Friday, September 8, 2017

Stalemate

I drew The Empress, inverted.

I’m referring, of course, to the Tarot. Admittedly, I know very little about it, and it could be argued that perhaps I shouldn’t be messing with something so mystical and mysterious if it is, in fact, so foreign to me. However! I believe in my mother, my sister and witches of the like who subscribe to the Tarot. And I do hold some kind of guiding merit in it, so the way I see it, as long as I don’t push it on anyone else, selling it as something I am well-versed in as I do, I do not suspect much harm will come from it.

Now, allow me to explain, for those of you who are on my level of understanding; The Empress card essentially stands for creation, abundance and other mother-earth-like properties. When any card you draw is inverted, it stands for the opposite properties that it normally would represent when upright. And so, allegedly, I drew the news that I had reached a stalemate in my creativity. Naturally, being a self-proclaimed writer, I am no stranger to the ceasing of creative flow, the inability to end a piece; writer’s block. However it also, evidently represents dependance on others. Which I don’t like.

I have lived depending on others and not and I certainly prefer the latter. It is nice to know you have people you can count on, but making a habit of relying so heavily on them? I would really rather not. Perhaps this means that I am getting too comfortable in depending on B, my live-in love, due to the fact that he is so lovely and certainly makes it easy to ask for favors. I hope this was my opportunity to catch my faux-pas before it became a legitimate problem, because of all my relationships, there are three that I consider far too important to put stress on. My relationship with him is certainly one of them.

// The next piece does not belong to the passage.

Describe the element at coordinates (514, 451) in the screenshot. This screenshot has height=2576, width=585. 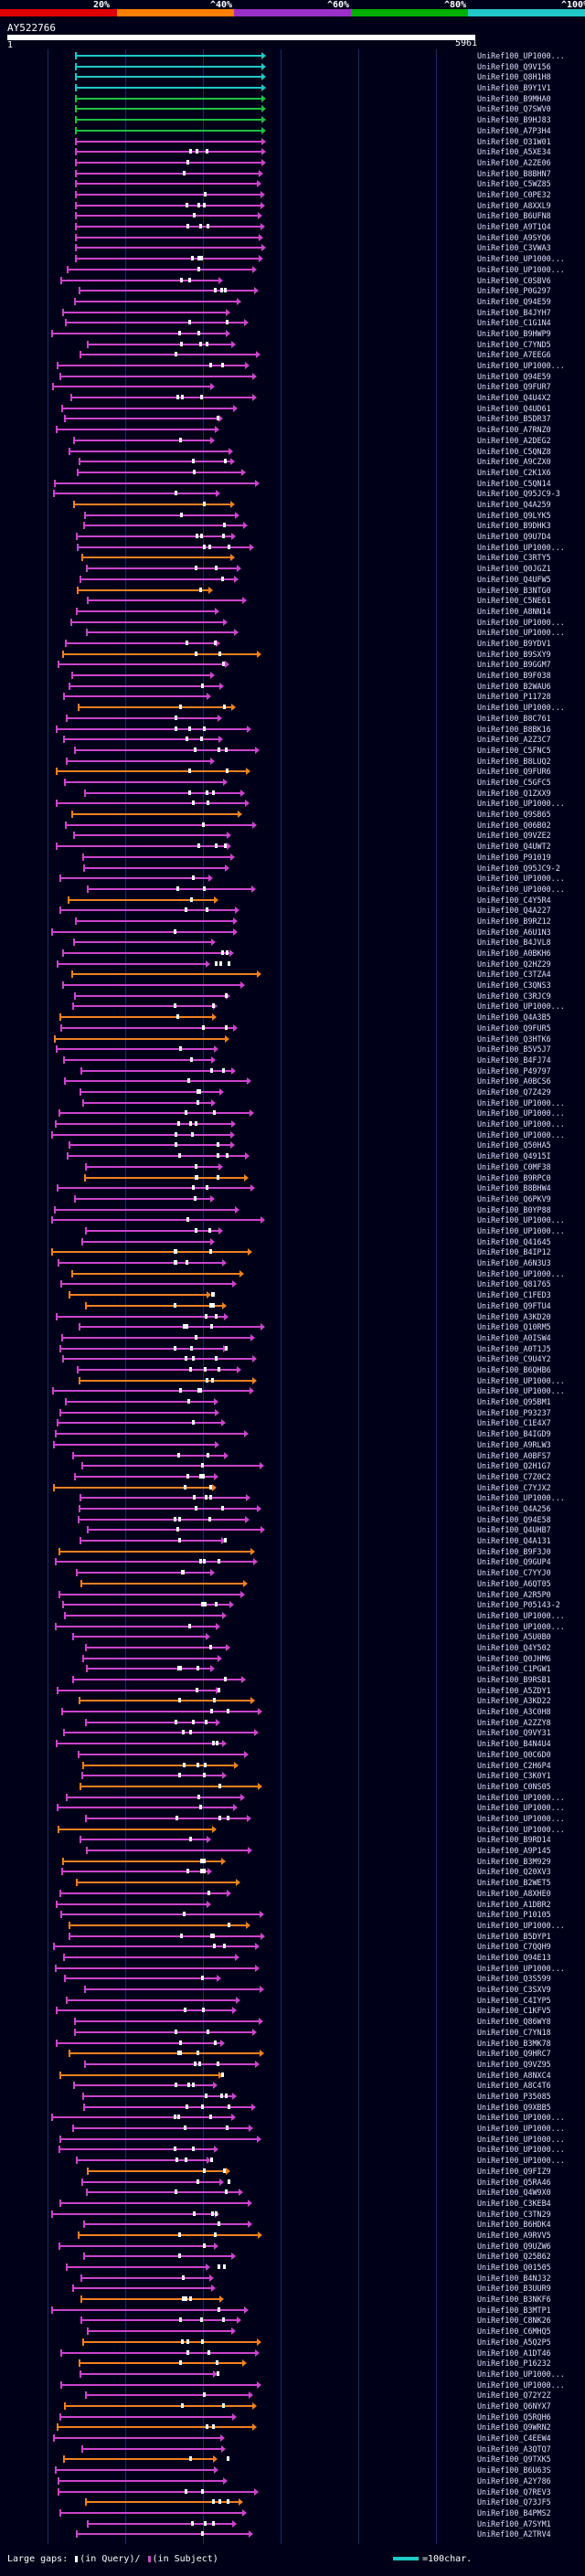
I see `hit-link: UniRef100_C5QNZ8` at that location.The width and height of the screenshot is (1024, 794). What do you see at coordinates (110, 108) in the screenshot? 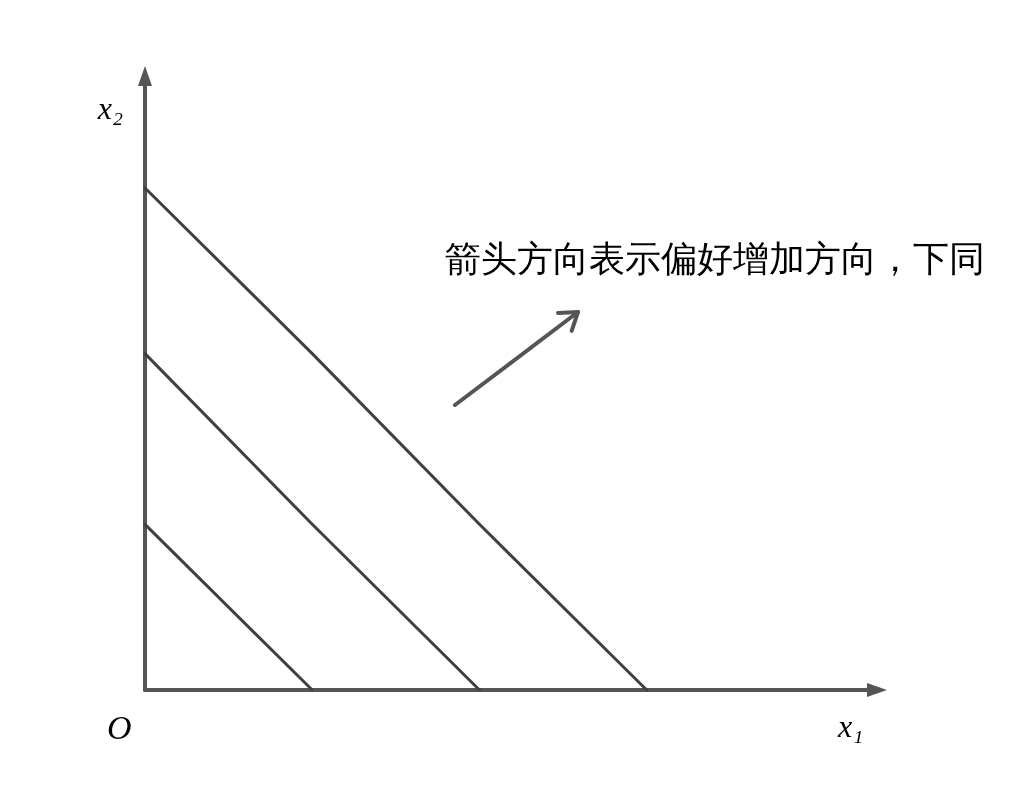
I see `y-axis-title: x₂` at bounding box center [110, 108].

I will say, additionally, that drawing this card has given me the kick in the pants to get going on my writing project again (and finish it! *fist pump*). It is as if this card was some otherworldly witch energy calling me out on being a schlub and allowing my creative duties and accomplishments to wither. Leaving me to retort with an “Oh yeah??” of finishing my piece.

Thank you, Tarot!

In other news, I have since drawn another card, leading me to believe the actual creative block the original card was alluding to was that of the occupational. You see, the season is almost over and, as such, I am in a very interesting spot that I have never before been in. I am not quite out of this job, but am not quite within the two-weeks-notice realm. There is too much time left at this job to hand my resume into another, and yet before I know it, I will have no source of income. A thought, naturally, that scares the bejeezus out of me. So! I have been applying much more lazily and casually than I normally would and, as such, it appears I have made a lapse in creative judgement.

Something will work out (it has to). There must just be a job that I am not thinking of, for some reason or another, that I would be able to do and/or just love. Hopefully both.